PROBLEM.
With pictures left out, set down exactly the lines from the line containing "Given: Click the" through the last line of the data.

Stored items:

>>>

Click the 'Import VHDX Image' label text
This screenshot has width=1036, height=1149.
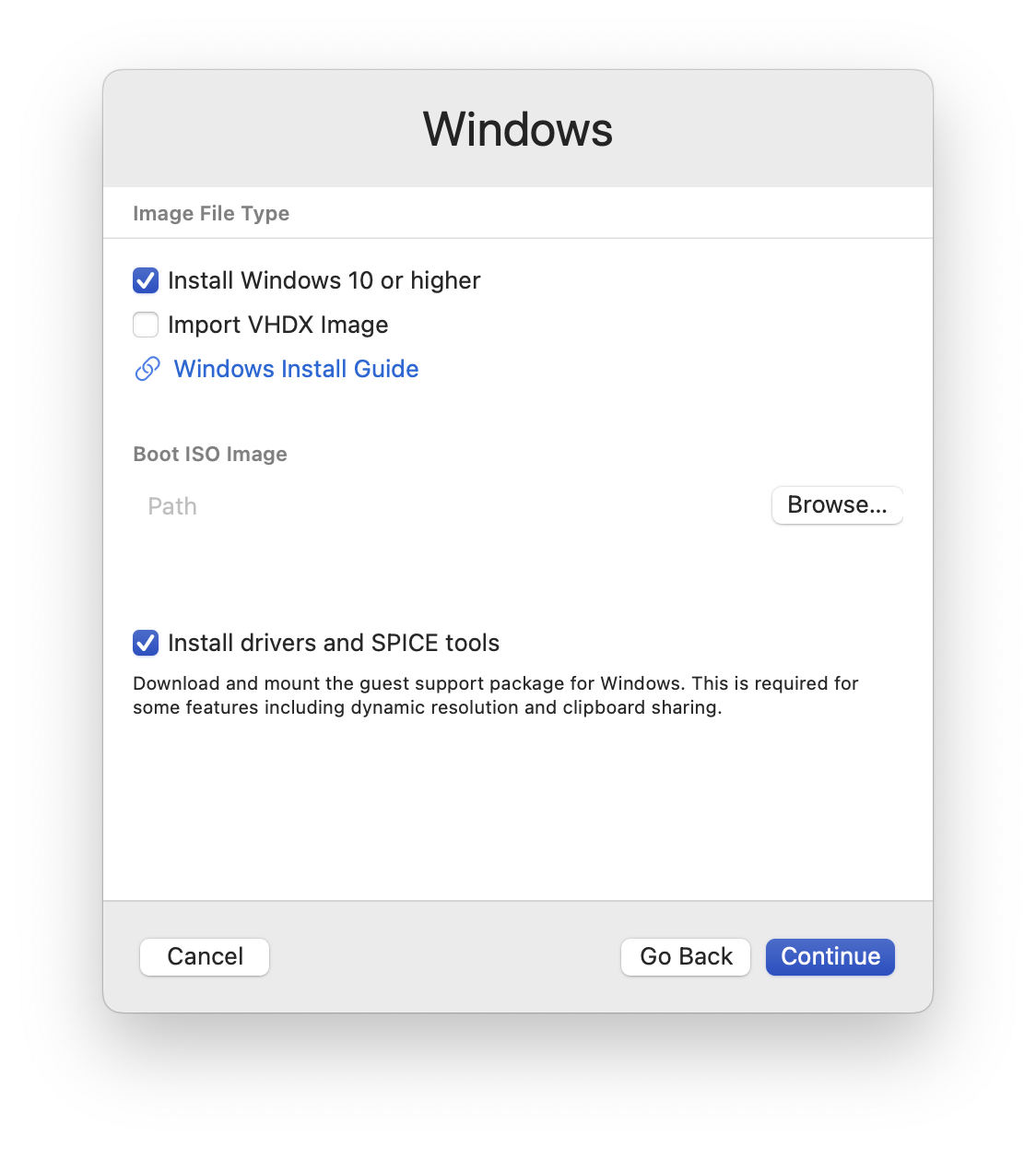point(278,325)
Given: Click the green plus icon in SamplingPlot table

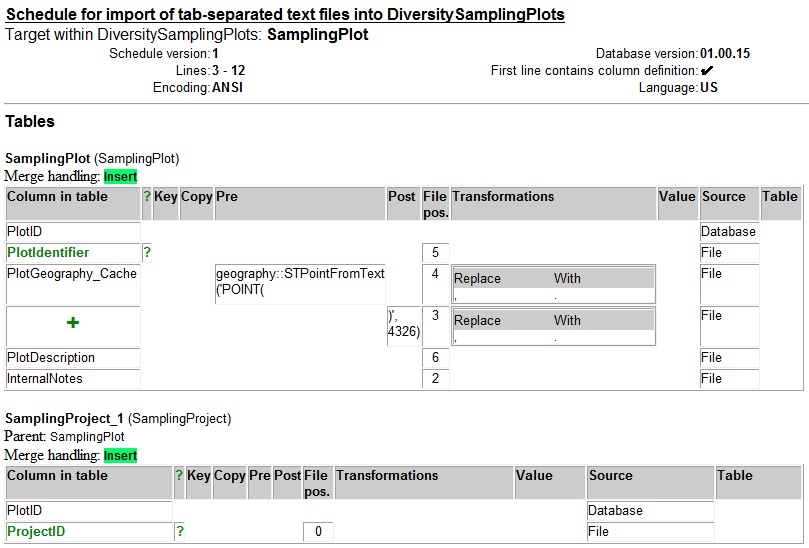Looking at the screenshot, I should pyautogui.click(x=73, y=323).
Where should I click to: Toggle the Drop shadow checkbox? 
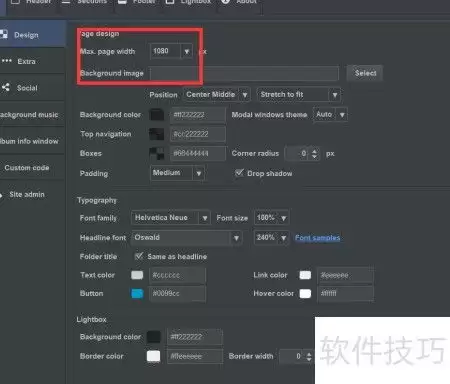click(239, 173)
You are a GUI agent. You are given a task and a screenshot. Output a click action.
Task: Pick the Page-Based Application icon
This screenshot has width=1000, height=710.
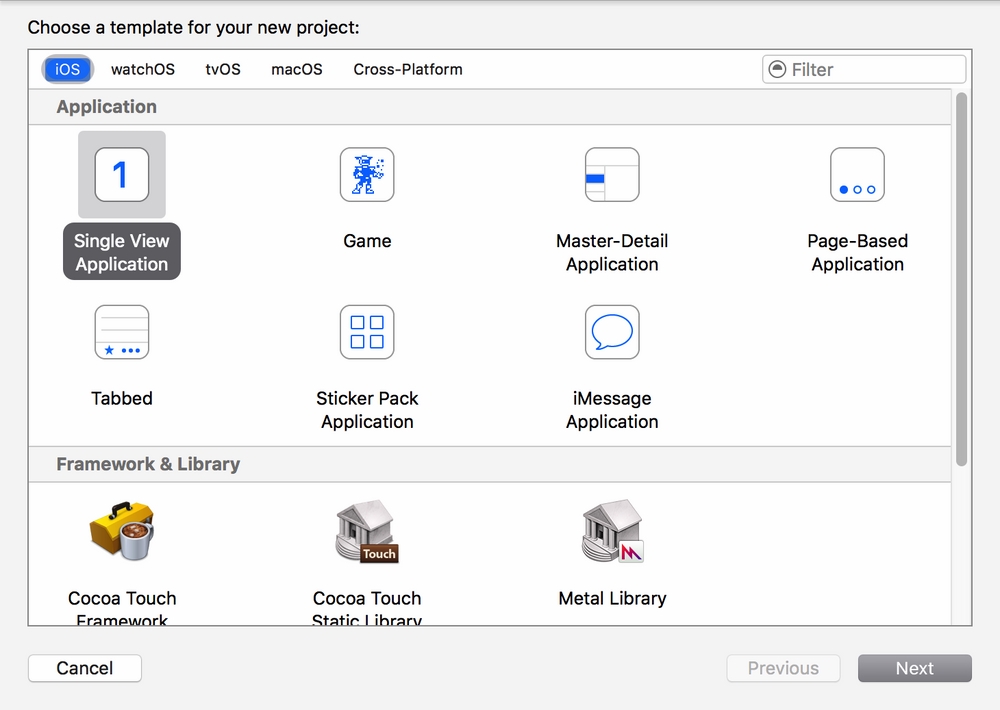pos(857,175)
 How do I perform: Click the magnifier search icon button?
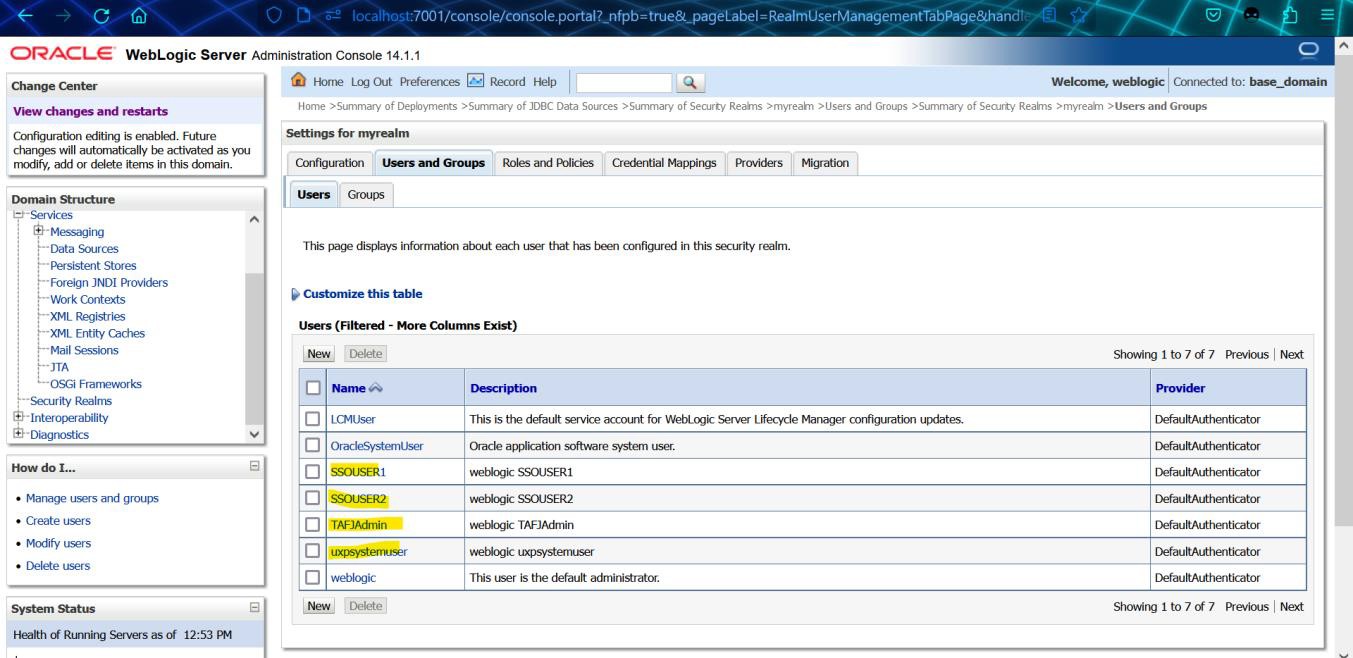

<<<

EXPECTED ANSWER.
Given: Click the green plus icon in SamplingPlot table

Looking at the screenshot, I should pyautogui.click(x=73, y=323).
Where should I click to: Toggle the Drop shadow checkbox? 
click(239, 173)
You are a GUI agent. You are given a task and a screenshot. Output a click action.
Task: Pick the Page-Based Application icon
This screenshot has width=1000, height=710.
pos(857,175)
 How do I perform: Click the magnifier search icon button?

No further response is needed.